Problem description:
Write out again, exactly, the lines below starting at the one with "This screenshot has width=1400, height=849." and ending at the one with "Task: Click the green online status indicator".

(Stored data entries)
::::::::

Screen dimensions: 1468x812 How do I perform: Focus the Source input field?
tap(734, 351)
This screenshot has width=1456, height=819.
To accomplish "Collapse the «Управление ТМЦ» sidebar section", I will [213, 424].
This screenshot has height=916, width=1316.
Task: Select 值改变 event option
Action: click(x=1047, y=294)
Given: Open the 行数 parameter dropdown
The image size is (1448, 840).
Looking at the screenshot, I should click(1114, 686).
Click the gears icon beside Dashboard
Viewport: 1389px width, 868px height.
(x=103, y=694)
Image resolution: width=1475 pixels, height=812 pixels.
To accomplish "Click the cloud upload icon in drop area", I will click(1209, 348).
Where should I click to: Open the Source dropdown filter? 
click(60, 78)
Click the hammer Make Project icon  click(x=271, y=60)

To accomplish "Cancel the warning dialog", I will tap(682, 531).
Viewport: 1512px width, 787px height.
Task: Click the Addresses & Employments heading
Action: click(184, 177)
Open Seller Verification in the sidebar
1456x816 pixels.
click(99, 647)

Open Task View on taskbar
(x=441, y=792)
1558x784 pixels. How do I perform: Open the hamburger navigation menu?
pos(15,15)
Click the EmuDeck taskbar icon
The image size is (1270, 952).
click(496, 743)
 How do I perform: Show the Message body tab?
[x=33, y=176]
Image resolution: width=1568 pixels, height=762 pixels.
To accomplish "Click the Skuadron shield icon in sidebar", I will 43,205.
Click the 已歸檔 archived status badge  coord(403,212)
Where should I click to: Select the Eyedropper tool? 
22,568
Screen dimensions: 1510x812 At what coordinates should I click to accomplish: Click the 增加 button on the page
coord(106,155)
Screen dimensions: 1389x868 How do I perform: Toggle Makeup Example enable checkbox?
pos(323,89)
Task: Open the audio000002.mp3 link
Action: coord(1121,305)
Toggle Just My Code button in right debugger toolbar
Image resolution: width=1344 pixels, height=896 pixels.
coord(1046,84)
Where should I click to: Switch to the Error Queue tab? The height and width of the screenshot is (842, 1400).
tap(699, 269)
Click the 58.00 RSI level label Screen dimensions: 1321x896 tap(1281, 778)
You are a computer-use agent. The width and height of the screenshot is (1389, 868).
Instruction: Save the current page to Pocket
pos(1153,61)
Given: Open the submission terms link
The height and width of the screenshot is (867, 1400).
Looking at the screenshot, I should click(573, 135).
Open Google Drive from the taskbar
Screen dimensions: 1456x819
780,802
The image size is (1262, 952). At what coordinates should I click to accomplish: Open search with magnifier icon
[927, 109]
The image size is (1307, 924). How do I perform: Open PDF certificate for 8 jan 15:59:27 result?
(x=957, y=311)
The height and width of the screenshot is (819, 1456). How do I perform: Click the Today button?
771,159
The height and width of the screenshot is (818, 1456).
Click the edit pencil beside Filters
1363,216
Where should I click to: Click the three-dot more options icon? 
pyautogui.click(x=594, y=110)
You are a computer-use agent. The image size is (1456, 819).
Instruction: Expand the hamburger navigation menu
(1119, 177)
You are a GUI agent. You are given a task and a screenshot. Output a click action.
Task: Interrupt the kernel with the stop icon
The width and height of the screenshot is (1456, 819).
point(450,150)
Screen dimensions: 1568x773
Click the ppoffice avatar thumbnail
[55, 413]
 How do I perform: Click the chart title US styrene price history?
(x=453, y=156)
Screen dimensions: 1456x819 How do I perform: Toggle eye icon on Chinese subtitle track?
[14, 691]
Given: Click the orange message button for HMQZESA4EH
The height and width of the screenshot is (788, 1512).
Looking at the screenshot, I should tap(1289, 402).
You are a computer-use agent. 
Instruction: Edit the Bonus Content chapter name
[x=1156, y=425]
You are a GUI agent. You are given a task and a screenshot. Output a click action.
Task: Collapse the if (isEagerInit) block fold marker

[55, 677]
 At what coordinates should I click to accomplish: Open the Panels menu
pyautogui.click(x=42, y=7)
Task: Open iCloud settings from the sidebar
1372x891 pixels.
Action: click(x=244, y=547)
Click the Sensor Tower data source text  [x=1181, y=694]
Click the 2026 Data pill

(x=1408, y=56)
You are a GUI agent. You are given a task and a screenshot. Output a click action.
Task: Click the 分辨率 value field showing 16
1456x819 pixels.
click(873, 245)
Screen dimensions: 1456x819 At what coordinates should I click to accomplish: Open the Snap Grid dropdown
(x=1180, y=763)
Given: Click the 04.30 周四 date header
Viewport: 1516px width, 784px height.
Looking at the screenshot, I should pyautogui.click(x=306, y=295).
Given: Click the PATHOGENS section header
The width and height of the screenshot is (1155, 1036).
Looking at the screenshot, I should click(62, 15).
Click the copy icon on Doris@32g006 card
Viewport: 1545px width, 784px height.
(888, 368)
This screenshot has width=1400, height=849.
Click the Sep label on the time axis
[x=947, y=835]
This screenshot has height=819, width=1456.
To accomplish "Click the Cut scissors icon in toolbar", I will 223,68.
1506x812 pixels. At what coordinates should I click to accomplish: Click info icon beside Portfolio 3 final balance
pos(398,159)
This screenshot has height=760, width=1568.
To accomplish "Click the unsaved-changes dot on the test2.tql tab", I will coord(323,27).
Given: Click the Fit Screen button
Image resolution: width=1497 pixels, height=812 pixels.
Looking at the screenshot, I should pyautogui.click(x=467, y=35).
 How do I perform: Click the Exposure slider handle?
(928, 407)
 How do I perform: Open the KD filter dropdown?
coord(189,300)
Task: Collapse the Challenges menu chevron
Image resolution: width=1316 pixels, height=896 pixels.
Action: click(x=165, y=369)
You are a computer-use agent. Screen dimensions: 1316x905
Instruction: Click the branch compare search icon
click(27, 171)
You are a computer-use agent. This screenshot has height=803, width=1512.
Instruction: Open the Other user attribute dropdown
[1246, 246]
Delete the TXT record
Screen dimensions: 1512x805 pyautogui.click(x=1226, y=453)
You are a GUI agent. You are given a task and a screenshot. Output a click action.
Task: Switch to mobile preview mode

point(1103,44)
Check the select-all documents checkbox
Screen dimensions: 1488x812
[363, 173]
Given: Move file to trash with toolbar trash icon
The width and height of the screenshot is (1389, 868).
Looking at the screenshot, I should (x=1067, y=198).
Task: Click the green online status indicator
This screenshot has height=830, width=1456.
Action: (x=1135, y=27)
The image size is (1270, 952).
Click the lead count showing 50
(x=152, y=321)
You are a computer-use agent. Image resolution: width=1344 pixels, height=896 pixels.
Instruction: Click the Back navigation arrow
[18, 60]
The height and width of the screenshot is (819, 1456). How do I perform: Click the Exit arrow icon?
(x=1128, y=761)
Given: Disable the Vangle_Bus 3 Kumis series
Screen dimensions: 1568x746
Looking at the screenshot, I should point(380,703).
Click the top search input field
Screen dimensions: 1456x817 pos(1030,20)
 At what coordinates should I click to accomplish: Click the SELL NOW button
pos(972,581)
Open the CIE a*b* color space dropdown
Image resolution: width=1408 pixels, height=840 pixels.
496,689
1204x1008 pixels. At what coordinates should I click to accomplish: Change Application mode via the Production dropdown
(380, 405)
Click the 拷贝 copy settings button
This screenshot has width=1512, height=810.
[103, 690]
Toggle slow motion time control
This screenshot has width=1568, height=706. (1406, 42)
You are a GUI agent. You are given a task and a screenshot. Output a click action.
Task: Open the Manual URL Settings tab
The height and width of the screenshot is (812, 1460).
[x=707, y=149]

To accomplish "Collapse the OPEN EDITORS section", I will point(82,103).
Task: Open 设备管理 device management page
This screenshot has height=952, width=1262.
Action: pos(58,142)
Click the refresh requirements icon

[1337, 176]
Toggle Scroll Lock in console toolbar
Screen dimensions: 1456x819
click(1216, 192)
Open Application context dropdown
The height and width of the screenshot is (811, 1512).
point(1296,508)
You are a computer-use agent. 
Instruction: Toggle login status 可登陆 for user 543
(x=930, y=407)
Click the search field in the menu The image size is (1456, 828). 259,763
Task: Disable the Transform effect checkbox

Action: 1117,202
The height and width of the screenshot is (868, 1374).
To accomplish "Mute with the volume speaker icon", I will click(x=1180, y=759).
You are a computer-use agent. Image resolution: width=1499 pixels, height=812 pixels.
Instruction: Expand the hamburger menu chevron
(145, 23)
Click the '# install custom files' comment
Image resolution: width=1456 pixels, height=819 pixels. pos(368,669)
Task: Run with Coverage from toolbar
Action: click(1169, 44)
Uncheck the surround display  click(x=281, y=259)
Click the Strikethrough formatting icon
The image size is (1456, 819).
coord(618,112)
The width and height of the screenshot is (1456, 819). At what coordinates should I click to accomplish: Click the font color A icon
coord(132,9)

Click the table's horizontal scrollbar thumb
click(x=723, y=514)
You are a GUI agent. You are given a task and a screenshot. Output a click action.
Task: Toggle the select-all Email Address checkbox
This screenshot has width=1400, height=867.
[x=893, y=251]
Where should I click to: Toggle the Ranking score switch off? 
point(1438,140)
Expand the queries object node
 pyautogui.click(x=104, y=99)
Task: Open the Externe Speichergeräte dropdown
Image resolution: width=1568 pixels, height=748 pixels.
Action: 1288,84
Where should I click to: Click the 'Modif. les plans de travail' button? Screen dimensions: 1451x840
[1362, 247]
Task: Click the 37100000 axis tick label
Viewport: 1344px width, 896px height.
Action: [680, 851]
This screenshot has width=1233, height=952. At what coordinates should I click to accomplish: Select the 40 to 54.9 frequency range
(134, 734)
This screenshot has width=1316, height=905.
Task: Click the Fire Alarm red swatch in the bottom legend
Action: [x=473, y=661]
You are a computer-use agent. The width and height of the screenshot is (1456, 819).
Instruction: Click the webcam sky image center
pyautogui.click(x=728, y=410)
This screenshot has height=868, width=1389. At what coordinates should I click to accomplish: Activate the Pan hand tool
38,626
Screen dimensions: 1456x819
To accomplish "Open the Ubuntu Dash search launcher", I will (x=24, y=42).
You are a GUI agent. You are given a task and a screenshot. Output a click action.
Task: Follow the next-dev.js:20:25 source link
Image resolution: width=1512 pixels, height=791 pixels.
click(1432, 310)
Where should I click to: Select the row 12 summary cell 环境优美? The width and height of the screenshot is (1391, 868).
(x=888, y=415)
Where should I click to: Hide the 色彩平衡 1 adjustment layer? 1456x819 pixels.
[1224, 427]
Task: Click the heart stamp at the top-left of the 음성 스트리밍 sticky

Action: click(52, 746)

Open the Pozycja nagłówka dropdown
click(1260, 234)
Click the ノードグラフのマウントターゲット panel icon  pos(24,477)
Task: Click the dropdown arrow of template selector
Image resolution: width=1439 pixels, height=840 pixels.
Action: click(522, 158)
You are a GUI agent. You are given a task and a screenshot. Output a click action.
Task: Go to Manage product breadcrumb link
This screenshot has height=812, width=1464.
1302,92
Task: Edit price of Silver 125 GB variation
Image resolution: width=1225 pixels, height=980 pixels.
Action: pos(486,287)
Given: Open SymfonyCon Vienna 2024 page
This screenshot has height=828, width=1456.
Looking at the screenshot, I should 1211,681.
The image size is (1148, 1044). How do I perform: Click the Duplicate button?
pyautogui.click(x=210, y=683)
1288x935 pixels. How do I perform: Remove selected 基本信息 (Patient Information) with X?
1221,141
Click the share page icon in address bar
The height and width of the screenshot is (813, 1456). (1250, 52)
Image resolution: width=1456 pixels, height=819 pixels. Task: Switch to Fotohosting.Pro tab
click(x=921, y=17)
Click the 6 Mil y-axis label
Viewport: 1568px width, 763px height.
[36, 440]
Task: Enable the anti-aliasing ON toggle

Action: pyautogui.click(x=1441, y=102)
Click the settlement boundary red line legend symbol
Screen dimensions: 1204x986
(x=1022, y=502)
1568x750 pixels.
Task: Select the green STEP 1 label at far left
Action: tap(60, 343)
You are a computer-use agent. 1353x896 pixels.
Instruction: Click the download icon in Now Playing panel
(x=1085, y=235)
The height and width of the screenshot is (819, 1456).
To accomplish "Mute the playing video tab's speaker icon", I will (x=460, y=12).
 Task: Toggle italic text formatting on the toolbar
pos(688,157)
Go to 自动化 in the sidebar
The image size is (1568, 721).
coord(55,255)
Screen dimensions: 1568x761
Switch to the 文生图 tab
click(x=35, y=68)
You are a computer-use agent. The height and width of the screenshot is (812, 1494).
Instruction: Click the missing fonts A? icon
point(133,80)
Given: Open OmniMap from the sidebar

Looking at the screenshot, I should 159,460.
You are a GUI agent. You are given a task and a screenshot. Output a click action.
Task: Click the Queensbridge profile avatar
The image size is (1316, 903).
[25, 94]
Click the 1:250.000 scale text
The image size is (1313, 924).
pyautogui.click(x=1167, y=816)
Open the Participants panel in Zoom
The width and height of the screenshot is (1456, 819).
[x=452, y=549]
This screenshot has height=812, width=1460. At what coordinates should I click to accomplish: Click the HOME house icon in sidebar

::::::::

Answer for the task:
This screenshot has width=1400, height=849.
Click the Sep label on the time axis
[x=947, y=835]
This screenshot has height=819, width=1456.
To accomplish "Click the Cut scissors icon in toolbar", I will 223,68.
1506x812 pixels. At what coordinates should I click to accomplish: Click info icon beside Portfolio 3 final balance
pos(398,159)
This screenshot has height=760, width=1568.
To accomplish "Click the unsaved-changes dot on the test2.tql tab", I will coord(323,27).
Given: Click the Fit Screen button
Image resolution: width=1497 pixels, height=812 pixels.
Looking at the screenshot, I should pyautogui.click(x=467, y=35).
 How do I perform: Click the Exposure slider handle?
(928, 407)
 How do I perform: Open the KD filter dropdown?
coord(189,300)
Task: Collapse the Challenges menu chevron
Image resolution: width=1316 pixels, height=896 pixels.
Action: click(x=165, y=369)
You are a computer-use agent. Screen dimensions: 1316x905
Instruction: Click the branch compare search icon
click(27, 171)
You are a computer-use agent. This screenshot has height=803, width=1512.
Instruction: Open the Other user attribute dropdown
[1246, 246]
Delete the TXT record
Screen dimensions: 1512x805 pyautogui.click(x=1226, y=453)
You are a GUI agent. You are given a task and a screenshot. Output a click action.
Task: Switch to mobile preview mode

point(1103,44)
Check the select-all documents checkbox
Screen dimensions: 1488x812
[363, 173]
Given: Move file to trash with toolbar trash icon
The width and height of the screenshot is (1389, 868).
Looking at the screenshot, I should (x=1067, y=198).
Task: Click the green online status indicator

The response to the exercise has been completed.